To celebrate the release of the seventh book in the Iron Druid chronicles, SHATTERED (UK | ANZ), we asked you to come up with your best questions for author Kevin Hearne (or Oberon). We had some absolutely fantastic responses, and Kevin has answered a selection of the best below.
Q. How did you get interested in Druids and how have you collected your information of how Atticus understands his magic?
KH: I got interested in Druids because I’m a tree hugger. The modern-day Druids, of course, are revivalists who are basing their ceremonies on nineteenth-century guesswork. The ancient Druids never wrote anything down except for things like property boundaries on stones marked with Ogham. Atticus’s magic system, therefore, is almost entirely my fabrication. His abilities are suggested by legends, however: multiple accounts speak of shape-shifting, divination, and even of teleportation (which I presented as a shifting between planes). There are also accounts of weather manipulation, which Atticus has used in a small way in the first two books. I unified those legendary Druidic abilities under the system of binding.
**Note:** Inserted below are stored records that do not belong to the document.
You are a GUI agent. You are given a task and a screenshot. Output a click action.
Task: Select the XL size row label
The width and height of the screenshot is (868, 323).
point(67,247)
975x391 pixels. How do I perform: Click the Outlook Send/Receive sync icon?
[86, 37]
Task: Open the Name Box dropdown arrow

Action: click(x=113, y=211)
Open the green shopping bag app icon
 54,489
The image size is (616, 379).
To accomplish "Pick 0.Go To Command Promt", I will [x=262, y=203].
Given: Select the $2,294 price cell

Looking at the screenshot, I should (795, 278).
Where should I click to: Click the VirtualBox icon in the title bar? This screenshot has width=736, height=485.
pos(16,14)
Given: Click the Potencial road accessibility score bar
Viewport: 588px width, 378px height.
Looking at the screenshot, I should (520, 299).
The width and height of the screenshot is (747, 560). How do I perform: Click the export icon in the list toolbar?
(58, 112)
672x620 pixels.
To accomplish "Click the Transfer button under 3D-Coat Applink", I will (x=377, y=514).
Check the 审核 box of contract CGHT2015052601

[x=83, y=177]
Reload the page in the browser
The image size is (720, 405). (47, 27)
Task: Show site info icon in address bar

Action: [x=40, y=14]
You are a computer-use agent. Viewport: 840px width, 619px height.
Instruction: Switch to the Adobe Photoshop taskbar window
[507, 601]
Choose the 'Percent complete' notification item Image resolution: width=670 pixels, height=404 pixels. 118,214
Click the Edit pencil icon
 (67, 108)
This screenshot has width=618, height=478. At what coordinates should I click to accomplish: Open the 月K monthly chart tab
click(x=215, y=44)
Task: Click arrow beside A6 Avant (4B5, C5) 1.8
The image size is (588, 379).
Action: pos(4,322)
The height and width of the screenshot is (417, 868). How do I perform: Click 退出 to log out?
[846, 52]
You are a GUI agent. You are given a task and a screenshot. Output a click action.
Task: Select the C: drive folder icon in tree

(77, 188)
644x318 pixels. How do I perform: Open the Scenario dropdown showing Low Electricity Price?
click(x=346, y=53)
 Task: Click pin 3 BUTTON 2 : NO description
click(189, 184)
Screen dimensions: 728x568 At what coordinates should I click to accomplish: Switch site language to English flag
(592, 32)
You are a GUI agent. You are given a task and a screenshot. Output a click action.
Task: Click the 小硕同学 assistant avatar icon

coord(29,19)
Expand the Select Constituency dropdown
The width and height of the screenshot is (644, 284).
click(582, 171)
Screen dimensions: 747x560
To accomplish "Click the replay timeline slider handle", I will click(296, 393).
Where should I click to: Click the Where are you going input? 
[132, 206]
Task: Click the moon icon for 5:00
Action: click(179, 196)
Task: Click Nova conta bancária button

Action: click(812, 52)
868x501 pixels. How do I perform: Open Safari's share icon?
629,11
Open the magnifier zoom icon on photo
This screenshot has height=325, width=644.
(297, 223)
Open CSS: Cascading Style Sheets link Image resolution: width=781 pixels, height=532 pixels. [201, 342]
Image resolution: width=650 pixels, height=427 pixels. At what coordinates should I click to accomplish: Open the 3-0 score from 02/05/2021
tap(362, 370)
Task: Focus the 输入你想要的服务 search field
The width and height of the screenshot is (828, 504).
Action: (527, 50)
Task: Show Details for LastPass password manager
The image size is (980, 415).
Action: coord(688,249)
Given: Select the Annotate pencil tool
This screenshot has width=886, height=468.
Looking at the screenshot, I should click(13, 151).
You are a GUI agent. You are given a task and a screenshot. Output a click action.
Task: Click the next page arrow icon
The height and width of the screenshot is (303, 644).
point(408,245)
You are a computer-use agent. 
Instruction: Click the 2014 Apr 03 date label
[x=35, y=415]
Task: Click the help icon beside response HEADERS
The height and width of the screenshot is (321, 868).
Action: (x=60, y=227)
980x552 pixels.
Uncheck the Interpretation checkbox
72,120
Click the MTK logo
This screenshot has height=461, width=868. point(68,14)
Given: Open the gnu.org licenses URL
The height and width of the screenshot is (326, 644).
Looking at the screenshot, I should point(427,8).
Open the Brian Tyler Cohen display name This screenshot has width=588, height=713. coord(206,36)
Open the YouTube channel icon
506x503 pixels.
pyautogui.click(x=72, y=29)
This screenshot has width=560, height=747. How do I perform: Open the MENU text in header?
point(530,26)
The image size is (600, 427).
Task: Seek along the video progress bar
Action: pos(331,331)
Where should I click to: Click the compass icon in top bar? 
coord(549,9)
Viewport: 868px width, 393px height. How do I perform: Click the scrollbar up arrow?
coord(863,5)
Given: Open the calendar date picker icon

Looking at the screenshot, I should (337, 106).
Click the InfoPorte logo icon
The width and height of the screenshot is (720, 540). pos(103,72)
Q. Which super villain do you think Atticus would have a tough time defeating?
KH: Going to go a bit obscure on you: Cyclone, an old opponent of Spider-Man’s that I always found to be quite scary as a kid. He controls the wind in a hundred-foot radius around his body and can pluck the very air out of your lungs, preventing you from taking another breath. He can also create tornado-force whirlwinds about himself, which he can use defensively (any strike with Fragarach would be deflected) or offensively, lifting Atticus off the ground and cutting him off from the earth. I’m sure there are other super villains who could also succeed but that’s the first one that came to mind.
Q. What is Atticus’ favourite pop culture tshirt?
KH: He has one that says WHAT THE FRAK in really large letters and then, in a much smaller font underneath, “happened in Season 4 of Battlestar Galactica?” Because it was a mess.
Q. How is it that a Druid who has had so much grief from the Fae, came to name his dog after Shakespeare’s King of the Fairies?
KH: Atticus thinks of it as wry jest. He knows very well that the Fae are actually ruled by women – Brighid, the Morrigan, etc. – and Oberon & Titania were merely Shakespeare’s creations.
Q. Does Oberon have an accent when he ‘talks’?
KH: Great question! He has the standard Western American accent – in other words, not anything southern or northeastern – mixed with the slightly manic tone of an excited, hungry, and horny hound. Atticus adopted him when he had been living in America for a while and of course Oberon’s pop culture diet in the States included plenty of American movies and TV.